お金のことは後回しにしてでも、すぐ離婚したい

ご相談内容

夫の浮気が気持ち悪くて、すぐに離婚したいです。

夫も離婚することには合意していて、すぐにでも離婚届を出したいのですが、子どもの親権をわたしが持つ事以外、夫への不貞慰謝料請求、財産分与、年金分割、養育費などお金のことが決まりません。

夫と一緒の籍から早く抜けたくて、一旦、離婚してから、お金のことを考えてもいいのでしょうか。

離婚で決めておくこと

法律上は、夫婦が離婚届を役所に提出するだけで、離婚は成立します。

婚姻してすぐ離婚するならともかく、実際に夫婦が離婚する時は、離婚届を出して終わりだけではなくて、決めなくてはならないことが沢山あります。

それぞれの家をどうするか、家財道具どうするか、などのことだけでなく、法律上問題になるのは、大きく分けて、

1 子どもの問題
2 お金の問題
3 離婚後の姓
4 その他会社関係など事業

などがあります。

必ず決めておくこと

離婚するときに、役所で離婚届を出せば成立しますが、夫婦に未成年者の子どもがいる場合は、父と母のどちらが親権者になるか決めないと、役所は離婚届を受理しません

離婚条件は、離婚するまでに決めておきたいのですが、最低限、子どもの親権だけ決めてあれば、離婚を成立させることができます。

つまり、ご相談者様のように、親権だけ合意されていれば、お金の問題を後回しにして、離婚することはできます

例えば、一方の配偶者からDVを受けていて、身の安全上すぐに離婚したいが、相手が離婚条件に応じない場合、とりあえず離婚して、離婚後に、お金のことを要求することもできます。ただし、基本的には離婚時に条件を擦り合わせるのが適切でしょうか。

離婚後でも相手に請求できること

財産分与、養育費、慰謝料などの離婚時に決めておくことは、必ず請求しなければならないものでもありません。

中には、何もいらないという人もいます。逆に、離婚の時にそれらを要求しなかったからといって、その権利を放棄したことにはならないのです。

離婚後でも、やっぱり財産分与や慰謝料、もちろん養育費ももらいたくなったら、相手に請求してください。
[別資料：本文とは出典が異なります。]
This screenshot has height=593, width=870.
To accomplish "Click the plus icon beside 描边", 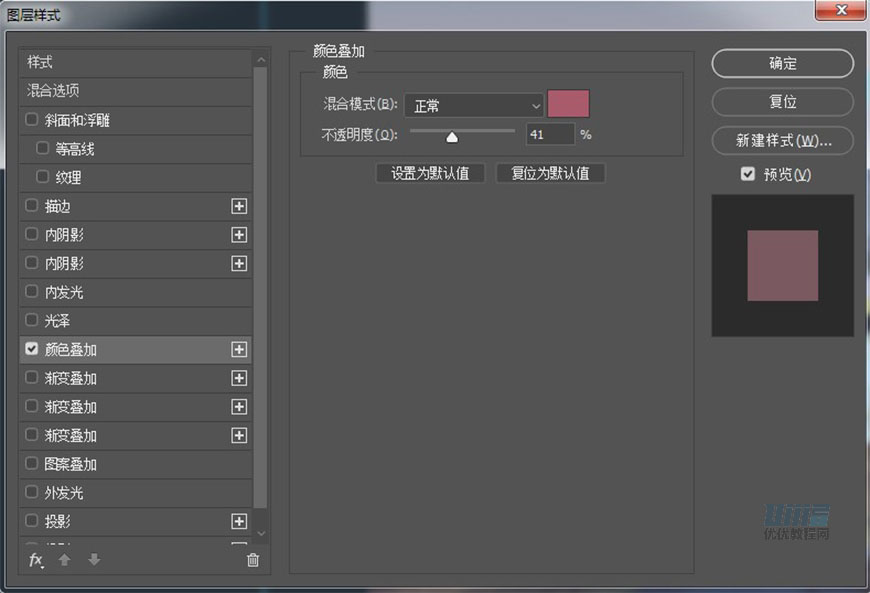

ただし、それぞれの請求には時効がありますので、注意してください。

離婚後でも相手に請求できることは、

お金の問題では、

1 財産分与(離婚から2年以内に申立てが必要)
2 慰謝料(離婚から3年で時効)
3 養育費
4 別居中の婚姻費用(財産分与に含めるのが普通であり、離婚から2年以内に申立てが必要)
5 年金分割(離婚から2年以内に申立てが必要)

未成年の子どもの問題では、

1 親権者(または監護者)の変更
2 子の引き渡しの約束を相手が守らないとき
3 子の面会交流
4 養育費の請求、または変更

ができます。

相手が応じないとき

離婚してしまうと、お互い別々の生活をしているため、相手に連絡も取りづらくなります。

相手が話し合いに応じないときは、家庭裁判所に調停を申し立ててください。調停は、離婚前だけでなく、離婚後でも起こせます。

調停がまとまらずに、不成立になっても、財産分与や養育費、子どもをめぐる問題ついては、調停後、自動的に審判に移行し、家庭裁判所の裁判官が審判手続きの中で、夫婦の事情を考慮して、判断(決定)を下すので、いづれにせよ、決着はつきます。

ただし、慰謝料だけは、調停で不成立の場合は、家庭裁判所に改めて、慰謝料請求訴訟を起こすしかありません。